Explicó que en ese proceso tomaron foto a cada vivienda, se estableció la cantidad de personas y evaluaron las condiciones de las mejoras e hicieron un levantamiento catastral en que determinaron que todos los que están ubicados ahí ocupan terreno del Estado o de particulares.

“Ahí hay tres tipos de personas: los propietarios de mejoras, gente que de forma oportunista construyeron para alquilárselas a gente pobre y que tienen dos y tres casas; un segundo grupo que son los pobres inquilinos en condiciones de vulnerabilidad, y otros que construyeron, viven ahí y dizque le compraron a un oportunista”, explicó Acosta, tras especificar que el padrón fue cerrado hace dos años.

A partir de esa fecha otros comenzaron a construir, como también propietarios de mejora que decidieron sacar a los inquilinos y meter a una persona para que les cuide la casa.
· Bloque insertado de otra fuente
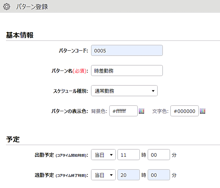Open the background color palette picker
This screenshot has width=220, height=188.
[142, 111]
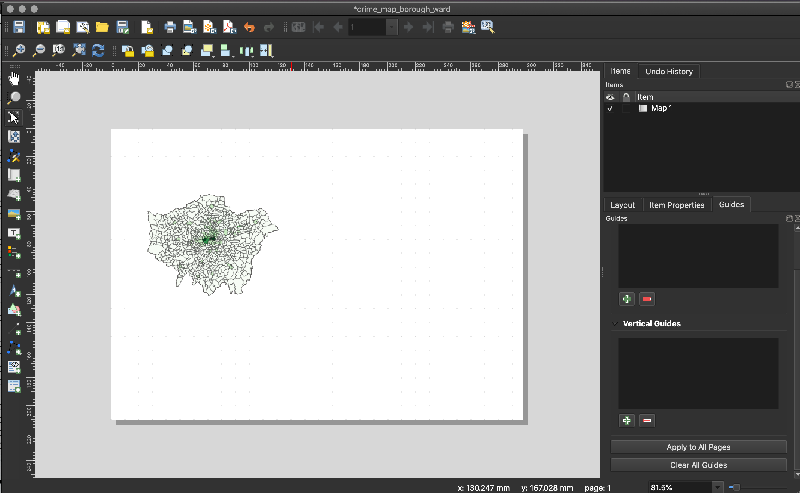Switch to the Undo History tab
Image resolution: width=800 pixels, height=493 pixels.
669,71
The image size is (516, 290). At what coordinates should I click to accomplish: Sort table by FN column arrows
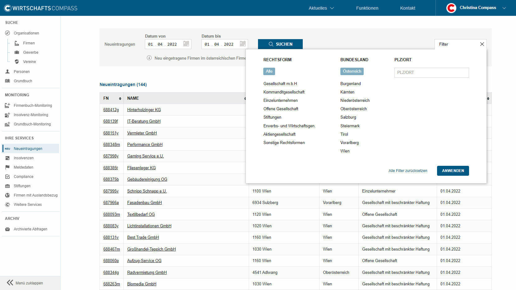point(120,98)
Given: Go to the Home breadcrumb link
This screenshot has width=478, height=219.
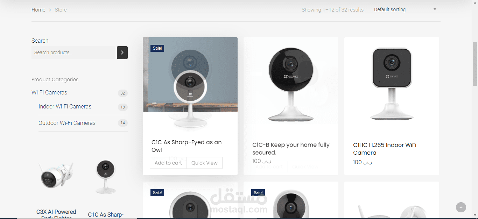Looking at the screenshot, I should point(38,10).
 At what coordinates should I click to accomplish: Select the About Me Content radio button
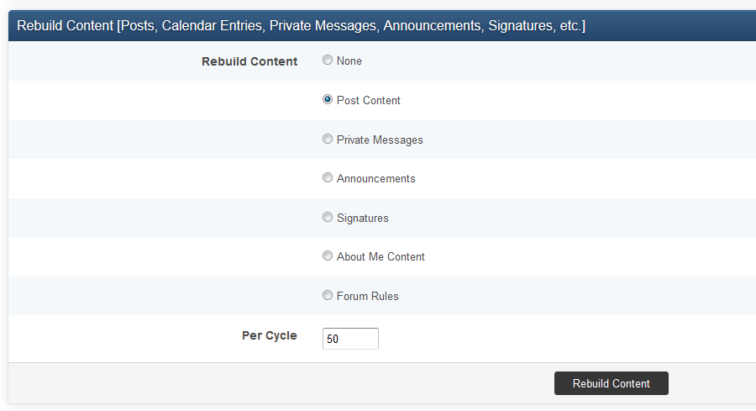[328, 256]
Significó que pagaron una compensación económica consensuada previamente de 200 hasta 500 mil pesos, e incluyeron el proceso de mudanza fiscalizada “y ahora dicen que les violan sus derechos”.

Protesta

Ayer decenas de familias de Los Guandules denunciaron y protestaron que han sido atropelladas y saqueadas, incluso por parte de quienes llevan a cabo el traslado.
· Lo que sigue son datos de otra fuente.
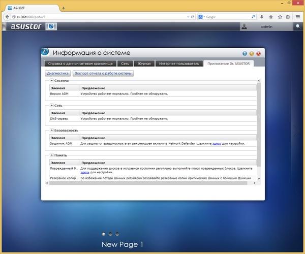
Task: Click the ADM search magnifier icon
Action: click(x=298, y=26)
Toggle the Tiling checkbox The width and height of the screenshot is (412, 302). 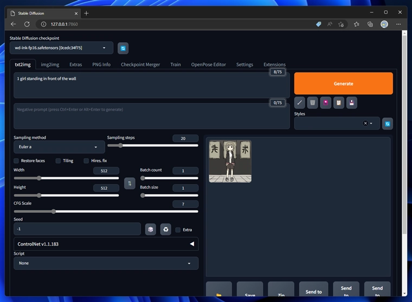click(x=59, y=161)
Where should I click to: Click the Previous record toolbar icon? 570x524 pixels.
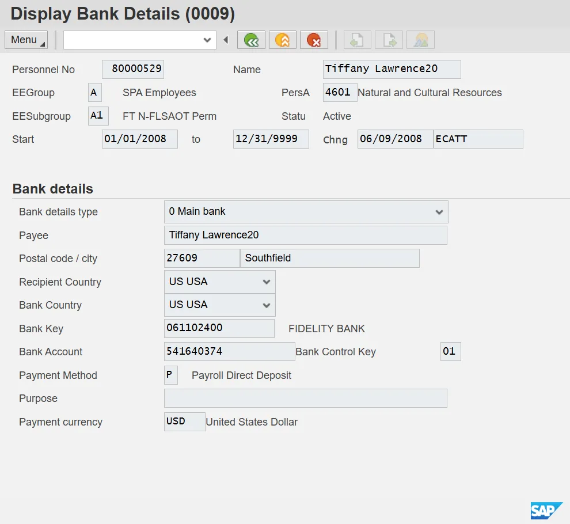[x=357, y=40]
De manera simultánea se apostaron en la Casa Comunitaria de Justicia de La Ciénaga y frente al Palacio Nacional en reclamo de un mejor pago por sus mejoras.

Se quejan de que URBE les da mejor pago a los inquilinos que a los propietarios, a quienes apenas les compensa con 7, 14 y 18 mil pesos.

“Llegaron, rompieron el púlpito grande donde se guardaba la ofrenda, el “alfoli” del diezmo y una alcancía donde los hermanos ahorraban para la obra misionera”, proclamó Nereyda Santana, pastora de la iglesia Jesús una mano Amiga.

Mayra Cáceres insistió en que la sacaron a las 5:00 de la mañana de su casa, bajo tensión. “Ahora estamos en la calle y sin trabajo, porque lo he descuidado por estar en esto; me tumbaron la casa y mis tres hijos en Manoguayabo”, enfatizó. Fausto Ramírez y Nathali Féliz se presentaron a la Casa Comunitaria de La Ciénaga, donde advirtieron que solo muertos los sacarán de allí.

“A nosotros nos dan la cara y nuestro dinero o nos matan”, proclamó Bienvenido Acevedo, otro pastor.

Entregan carta

Frente al Palacio Nacional, presidentes de las juntas de vecinos San Rafael Abajo, Santa Filomena, Ribera del Ozama y María Trinidad Sánchez, entre otras, entregaron un documento a Alejandra Liriano pidiendo respeto. Esta les dijo consensuaran con URBE mejor pago, pero que el desalojo sigue.

Proyecto

—1— Inversión
El proyecto implicará US$150 millones e impactará a unas 45 mil familias.
—2— Parque
En la ribera se hará el parque ecológico fluvial paseo del río, muelles.
—3— Servicios
Otras facilidades garantizadas son agua, drenaje pluvial, electrificación y escuelas de jornada extendida.